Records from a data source
>>>
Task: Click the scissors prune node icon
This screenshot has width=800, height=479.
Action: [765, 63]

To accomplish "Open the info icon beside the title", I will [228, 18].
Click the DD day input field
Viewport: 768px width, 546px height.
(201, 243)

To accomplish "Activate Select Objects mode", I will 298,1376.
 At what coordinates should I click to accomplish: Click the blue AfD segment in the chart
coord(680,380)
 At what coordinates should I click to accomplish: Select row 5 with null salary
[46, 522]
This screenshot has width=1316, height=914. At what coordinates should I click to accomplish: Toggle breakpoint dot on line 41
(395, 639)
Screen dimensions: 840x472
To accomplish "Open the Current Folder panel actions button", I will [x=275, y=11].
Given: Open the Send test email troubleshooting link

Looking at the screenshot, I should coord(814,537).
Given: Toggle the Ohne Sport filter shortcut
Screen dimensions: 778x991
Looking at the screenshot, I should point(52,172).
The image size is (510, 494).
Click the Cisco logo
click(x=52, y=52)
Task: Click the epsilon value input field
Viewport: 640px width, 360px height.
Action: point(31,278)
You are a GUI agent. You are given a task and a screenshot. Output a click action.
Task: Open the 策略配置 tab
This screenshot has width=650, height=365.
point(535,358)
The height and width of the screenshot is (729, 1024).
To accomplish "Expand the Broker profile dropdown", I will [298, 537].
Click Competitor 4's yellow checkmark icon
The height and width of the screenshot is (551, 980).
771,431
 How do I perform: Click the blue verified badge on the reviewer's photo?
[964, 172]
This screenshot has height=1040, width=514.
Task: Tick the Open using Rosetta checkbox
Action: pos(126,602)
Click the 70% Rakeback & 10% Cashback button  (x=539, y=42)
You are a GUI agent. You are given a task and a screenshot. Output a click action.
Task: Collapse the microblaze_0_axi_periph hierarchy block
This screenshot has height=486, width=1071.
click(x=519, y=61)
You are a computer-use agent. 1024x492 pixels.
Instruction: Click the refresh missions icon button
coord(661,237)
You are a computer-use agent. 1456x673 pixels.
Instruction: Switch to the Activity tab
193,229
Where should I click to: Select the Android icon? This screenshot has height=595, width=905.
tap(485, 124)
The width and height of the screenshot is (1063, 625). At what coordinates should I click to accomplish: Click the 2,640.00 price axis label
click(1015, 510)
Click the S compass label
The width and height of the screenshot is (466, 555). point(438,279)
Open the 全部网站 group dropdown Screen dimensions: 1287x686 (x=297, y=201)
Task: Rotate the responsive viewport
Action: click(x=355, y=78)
<<<
Write the lines out verbatim, from the one with "This screenshot has height=486, width=1071." through the last line of the entries, and stop there.

This screenshot has height=486, width=1071.
click(x=519, y=61)
You are a computer-use agent. 1024x492 pixels.
Instruction: Click the refresh missions icon button
coord(661,237)
You are a computer-use agent. 1456x673 pixels.
Instruction: Switch to the Activity tab
193,229
Where should I click to: Select the Android icon? This screenshot has height=595, width=905.
tap(485, 124)
The width and height of the screenshot is (1063, 625). At what coordinates should I click to accomplish: Click the 2,640.00 price axis label
click(1015, 510)
Click the S compass label
The width and height of the screenshot is (466, 555). point(438,279)
Open the 全部网站 group dropdown Screen dimensions: 1287x686 (x=297, y=201)
Task: Rotate the responsive viewport
Action: click(x=355, y=78)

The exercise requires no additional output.